- **YOUR OBJECTIVE**
Filter the entries beneath this task, copying only the lines that hold the word "menu".

- **RAW DATA**
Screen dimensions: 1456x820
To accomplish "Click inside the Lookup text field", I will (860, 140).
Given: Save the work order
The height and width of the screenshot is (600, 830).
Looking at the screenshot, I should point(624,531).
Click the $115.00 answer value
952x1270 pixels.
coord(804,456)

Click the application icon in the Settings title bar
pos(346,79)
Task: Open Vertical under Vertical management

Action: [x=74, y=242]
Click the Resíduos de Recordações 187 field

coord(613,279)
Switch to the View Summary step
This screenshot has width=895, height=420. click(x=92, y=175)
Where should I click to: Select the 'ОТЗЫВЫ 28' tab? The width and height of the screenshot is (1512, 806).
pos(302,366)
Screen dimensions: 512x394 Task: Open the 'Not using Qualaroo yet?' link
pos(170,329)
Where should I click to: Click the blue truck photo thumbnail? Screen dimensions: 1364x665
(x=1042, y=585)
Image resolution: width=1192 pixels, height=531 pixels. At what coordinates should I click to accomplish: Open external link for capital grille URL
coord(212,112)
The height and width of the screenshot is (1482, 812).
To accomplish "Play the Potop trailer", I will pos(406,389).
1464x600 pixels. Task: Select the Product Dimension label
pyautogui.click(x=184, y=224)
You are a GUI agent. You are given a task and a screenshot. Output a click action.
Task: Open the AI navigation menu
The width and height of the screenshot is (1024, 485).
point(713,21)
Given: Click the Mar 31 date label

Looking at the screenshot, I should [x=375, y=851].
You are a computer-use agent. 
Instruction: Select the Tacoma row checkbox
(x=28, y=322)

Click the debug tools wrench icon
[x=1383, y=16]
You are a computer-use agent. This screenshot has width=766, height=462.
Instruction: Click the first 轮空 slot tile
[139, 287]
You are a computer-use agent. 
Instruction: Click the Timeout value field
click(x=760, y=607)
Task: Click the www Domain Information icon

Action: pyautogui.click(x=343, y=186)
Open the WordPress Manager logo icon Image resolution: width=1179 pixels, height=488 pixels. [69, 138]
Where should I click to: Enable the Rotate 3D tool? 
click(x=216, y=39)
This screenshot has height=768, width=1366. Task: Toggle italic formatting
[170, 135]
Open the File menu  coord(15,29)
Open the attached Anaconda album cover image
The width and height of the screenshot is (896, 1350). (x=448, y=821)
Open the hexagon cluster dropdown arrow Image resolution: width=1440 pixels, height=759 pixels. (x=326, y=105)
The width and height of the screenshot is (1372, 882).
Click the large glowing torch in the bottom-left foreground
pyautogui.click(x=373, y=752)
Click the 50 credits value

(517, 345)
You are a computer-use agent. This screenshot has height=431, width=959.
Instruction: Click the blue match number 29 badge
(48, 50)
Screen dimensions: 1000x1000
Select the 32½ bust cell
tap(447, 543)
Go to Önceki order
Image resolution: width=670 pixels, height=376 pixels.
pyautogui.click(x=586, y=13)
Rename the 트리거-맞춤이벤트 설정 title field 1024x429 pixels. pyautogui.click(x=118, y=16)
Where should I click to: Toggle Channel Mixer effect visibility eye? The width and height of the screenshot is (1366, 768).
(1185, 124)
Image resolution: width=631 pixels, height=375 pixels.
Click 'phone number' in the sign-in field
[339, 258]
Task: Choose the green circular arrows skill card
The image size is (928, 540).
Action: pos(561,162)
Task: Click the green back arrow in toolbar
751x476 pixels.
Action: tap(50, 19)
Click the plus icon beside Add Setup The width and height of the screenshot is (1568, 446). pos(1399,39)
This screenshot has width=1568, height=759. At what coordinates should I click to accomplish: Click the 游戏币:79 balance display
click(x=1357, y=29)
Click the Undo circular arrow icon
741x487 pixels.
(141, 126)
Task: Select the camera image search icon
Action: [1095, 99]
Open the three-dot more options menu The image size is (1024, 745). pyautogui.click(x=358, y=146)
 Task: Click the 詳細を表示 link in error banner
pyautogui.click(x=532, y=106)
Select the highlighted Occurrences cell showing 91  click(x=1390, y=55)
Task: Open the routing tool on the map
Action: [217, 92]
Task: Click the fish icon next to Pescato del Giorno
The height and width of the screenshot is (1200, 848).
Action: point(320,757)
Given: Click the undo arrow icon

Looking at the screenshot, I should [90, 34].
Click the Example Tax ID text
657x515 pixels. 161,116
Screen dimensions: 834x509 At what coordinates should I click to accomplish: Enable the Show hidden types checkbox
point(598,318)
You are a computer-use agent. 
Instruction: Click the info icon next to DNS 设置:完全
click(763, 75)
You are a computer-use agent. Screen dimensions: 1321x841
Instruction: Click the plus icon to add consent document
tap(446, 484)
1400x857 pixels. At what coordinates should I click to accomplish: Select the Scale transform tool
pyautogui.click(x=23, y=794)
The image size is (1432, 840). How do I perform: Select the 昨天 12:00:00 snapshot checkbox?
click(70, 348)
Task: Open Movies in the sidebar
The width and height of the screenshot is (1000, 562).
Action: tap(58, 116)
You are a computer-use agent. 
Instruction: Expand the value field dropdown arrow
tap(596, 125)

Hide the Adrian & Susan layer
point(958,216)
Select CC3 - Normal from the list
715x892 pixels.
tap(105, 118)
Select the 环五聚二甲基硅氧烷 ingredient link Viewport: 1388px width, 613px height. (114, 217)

- **EXERCISE RESULT**
Task: Open the AI navigation menu
Open the File menu  coord(15,29)
Open the three-dot more options menu The image size is (1024, 745). pyautogui.click(x=358, y=146)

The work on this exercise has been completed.